Warner stressed that while She Writes is paid up front, her company is heavily invested in selling its authors' books because its reputation is tied to the success of its titles. "We need to demonstrate we can get sales," she said. We want the industry to be impressed by these books." In addition, while the authors earn at least 50% of royalties under the hybrid model, She Writes also receives a cut.
Maggie Langrick founded LifeTree Media, in Vancouver, after leaving her job as a features editor at a newspaper. She said that for hybrid publishers to be respected "it is critical to establish quality standards." She has published 13 books in the four years the company has been in business, and expects to release between eight and 10 titles this year.
Gail Woodward, founder of Dudley Court Press, focuses her company's titles around people who have a message they want to deliver. Last May, Dudley Court released Yoga for Pain Relief: A New Approach to an Ancient Practice by Lee Albert. The author is regarded as an expert in in neuromuscular pain relief and the book, she said, has done well. Sales of the title got a major boost in March, when Albert was featured on the PBS special Pain-Free Living Survival Guide.
Imparting messages and addressing issues was the theme delivered by members of the "Where Mission Meets Market" session. Kathy Strahs, an African-American woman and founder of Burnt Cheese Press, said the mission for her publishing company "is one of inclusion." She went on: "I want kids to find in our books people who look like themselves." Her book, The Lemonade Stand Cookbook: Step-by-Step Recipes and Crafts for Kids to Make and Sell, won the gold medal in the Young Reader: Nonfiction (8-12 years) category in the Benjamin Franklin contest, IBPA's annual awards competition.

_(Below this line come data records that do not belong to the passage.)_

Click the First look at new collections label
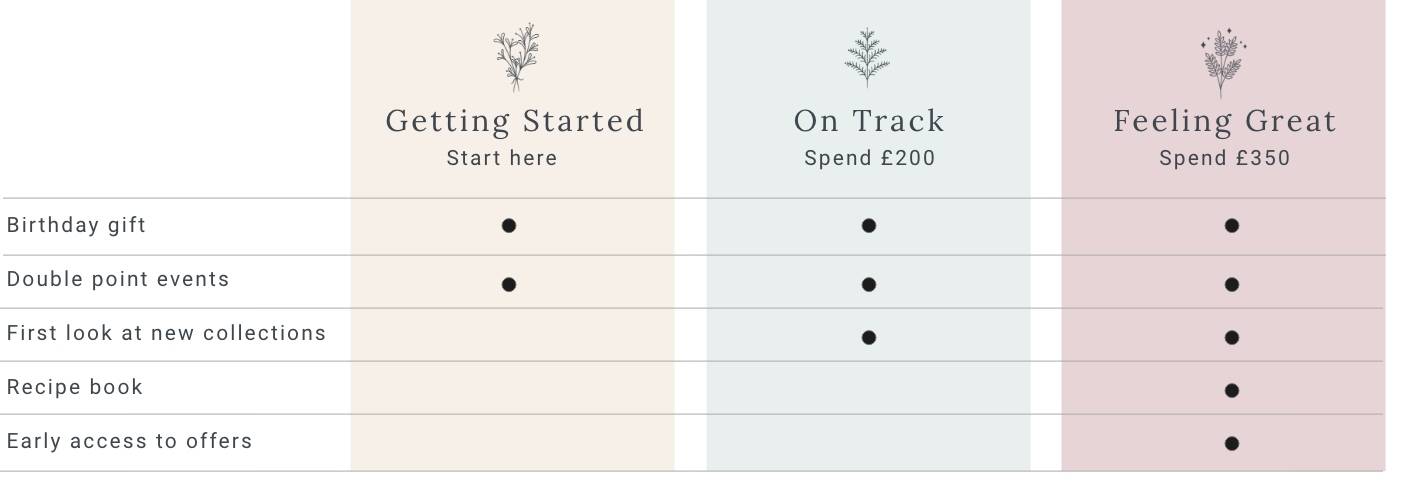This screenshot has width=1402, height=486. (166, 333)
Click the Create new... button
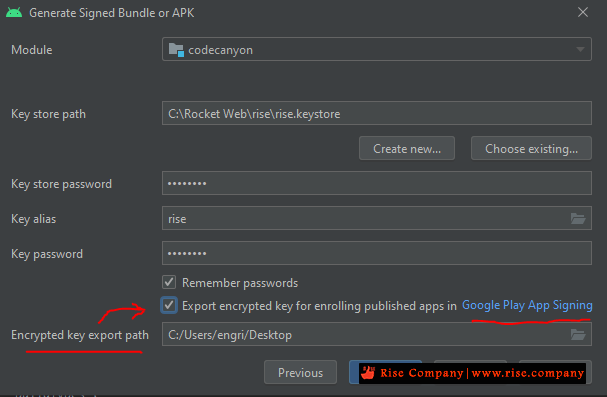The image size is (607, 397). (407, 149)
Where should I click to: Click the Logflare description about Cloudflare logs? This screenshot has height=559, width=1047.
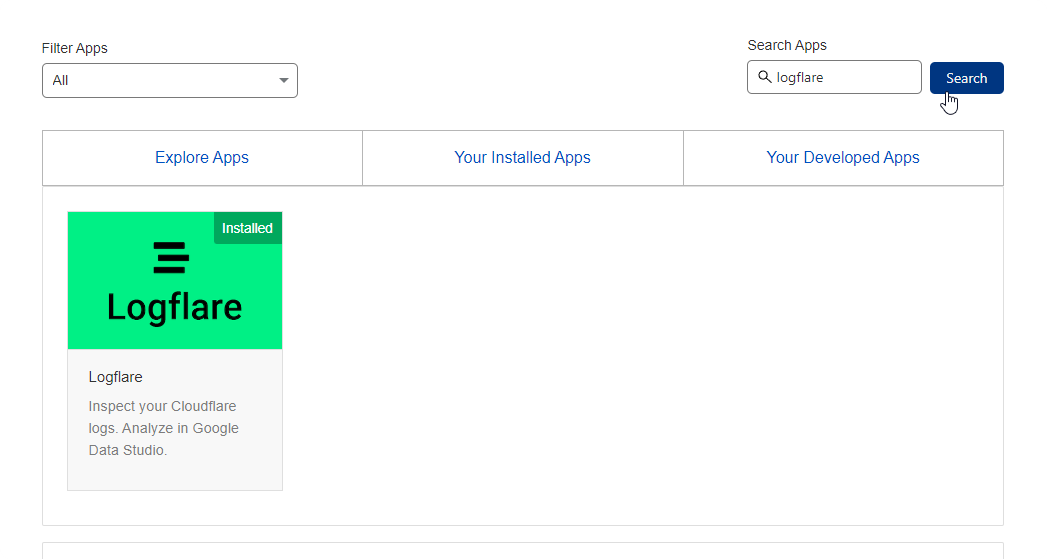coord(163,428)
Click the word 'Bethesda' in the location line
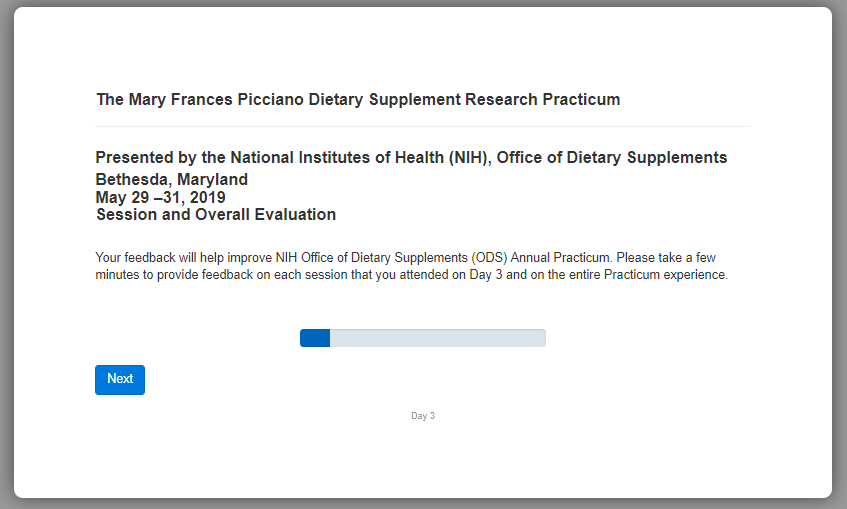 click(x=129, y=180)
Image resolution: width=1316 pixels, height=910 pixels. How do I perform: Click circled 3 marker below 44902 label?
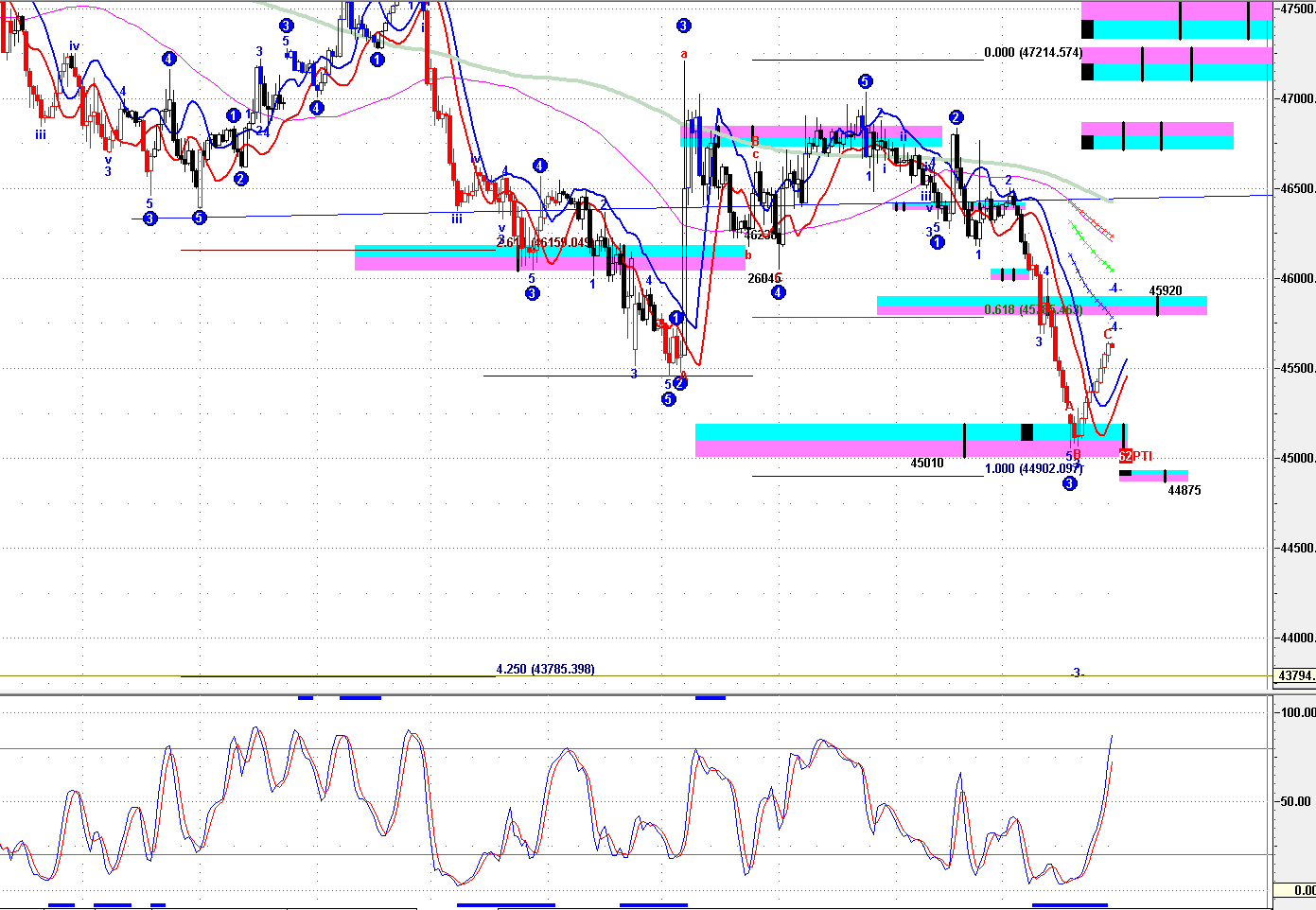(x=1069, y=483)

Warner, who also appeared on the "Where Mission Meets Market" panel, explained that by focusing mainly on works by women her press "gives a voice to women who could change the world." Independent publishers, Warner noted, help add to the diversity of voices that reach the public.
Karla Olson, who heads up the book unit at the outdoor retailer Patagonia, said her books are closely tied to the company's overall mission of encouraging people to take part in protecting the environment. Sales, Olson said on the "Where Mission Meets Market" panel, are only one measure of a book's success. She said one reason her company has a publishing unit is because it believes books can impact its consumers' knowledge about environmental issues. "Books," Olson said, "can go where our other products can't."